Tuesday 20 March 2012

a trip down memory lane

We are off to Oxford in an hour or two for an overnight stay.  The Systems Administrator suggested the trip originally as a birthday outing, and I had to confess that we couldn't go away for the SA's actual birthday because I had agreed to do a woodland charity talk in Thundersley the night before, and was working the day after.  I did run the talk past the SA at the time, but it failed to register as at that point we weren't thinking of going anywhere.  When I told my mother we were going to Oxford she looked slightly confused and said, oh, is it a gaudy? but it isn't, just a sudden desire to revisit the scenes of our youth.
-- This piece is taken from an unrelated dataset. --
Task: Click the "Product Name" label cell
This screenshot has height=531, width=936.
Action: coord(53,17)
I don't think the SA has been back to Oxford at all since our graduation ceremony in the autumn of 1983.  I've been back twice that I can remember, both flying visits.  I don't know exactly why the SA wants to go now, but maybe I'll find out over the next couple of days.  We don't have much of a tourist agenda.  We'll look at our old college, and the college where my father was a fellow and where I was born, and have a drink in the Turf Tavern where we used to go in our courting days.  (I was a cheap date, being genuinely happy with halves of bitter).  We'll probably look at the botanical gardens, not because they hold any special associations or because we are avid Philip Pullman fans (we're not, though I have read the books) but because it is the oldest botanic garden in England, and we always go and look at the botanical gardens if possible when we visit anywhere.  I have gracefully conceded that we needn't go and look at Howard Hodgkin's collection of Indian art in the Ashmolean, since it's not my birthday, and the SA isn't interested in Indian art.  We could try the new rooftop restaurant, though, which somebody at the music society tells me is very good.

We could look at the covered market, which would bring back memories of youthful purchases of cheese and ground coffee.  We will probably spend a lot of time wandering about the streets and staring at the colleges and the Radcliffe Camera.  I suspect that compared to the Oxford of my memories it might all look very small.  We might go and have another drink in the Turf Tavern.
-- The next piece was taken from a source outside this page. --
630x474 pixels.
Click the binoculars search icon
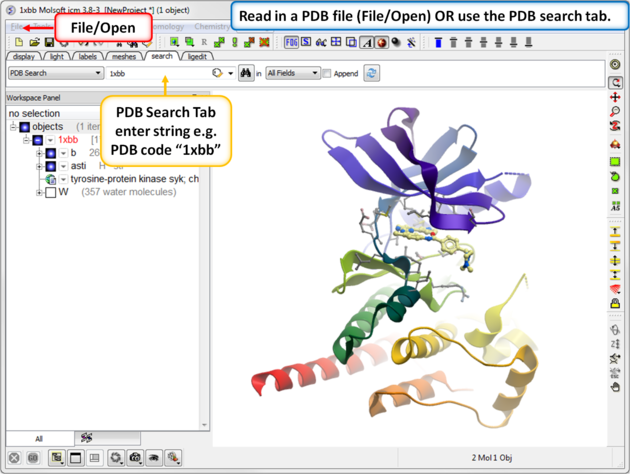click(245, 73)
In truth I don't remember very much.  I think I enjoyed it at the time, so I don't think this is due to a process of repression, like Ari Folman suppressing all memories of Sabra and Shatila.  It's just that it was a long time ago, and since then my life has taken a path a long way from academia, and it doesn't seem to have all that much to do with the person I am now, so I don't think about it very often.  My memories of Oxford are pretty unreliable anyway.  As a devoted watcher of Inspector Morse back in the 90s my visual memory of the streets is hopelessly mixed up with what I saw on the screen, which in turn combined and moved around features of different colleges and roads, so that it didn't correspond to any reality on the ground.  And further back than that my undergraduate life was superimposed on faint memories of early childhood, so my 1980s Oxford sits on a 1960s one, and was covered over with a fantasy version.

I didn't live in Oxford for long.  We moved to the West Country when I was four and a quarter, and spent a year before that in America (where my pa was a distinguished visiting professor).  I can remember our garden in the house against the city walls in Holywell Street, the fascination of watching a horse crapping in the road outside the front door, and the thrill of a visit to a hardware store (a taste for the smell of compost and galvanised iron remains with me to this day).  I remember (I think) my grandmother's house, very faintly, and being scolded for pulling some kittens by the tail (I didn't realise I was being cruel, it was before I learned to have empathy with cats), and being told to keep an eye on the purse in the shopping basket of whatever female minder was taking me shopping, and feeling very mortified when it was stolen, and surprised when the grown ups decreed that I was not to blame and that it was an unreasonable request to have made to a small child.  I remember my mother going away twice, once I think for the birth of my brother (which was conducted in hospital after a fright with me on college premises) and once to go to a conference in Africa (which I think was about a railway).  I remember some very loud wallpaper (think that was in the dining room) and tricycling around Rose Lane.  That is partly why I would like to go to the Botanical Garden, to imagine my toddler self, tricycling about.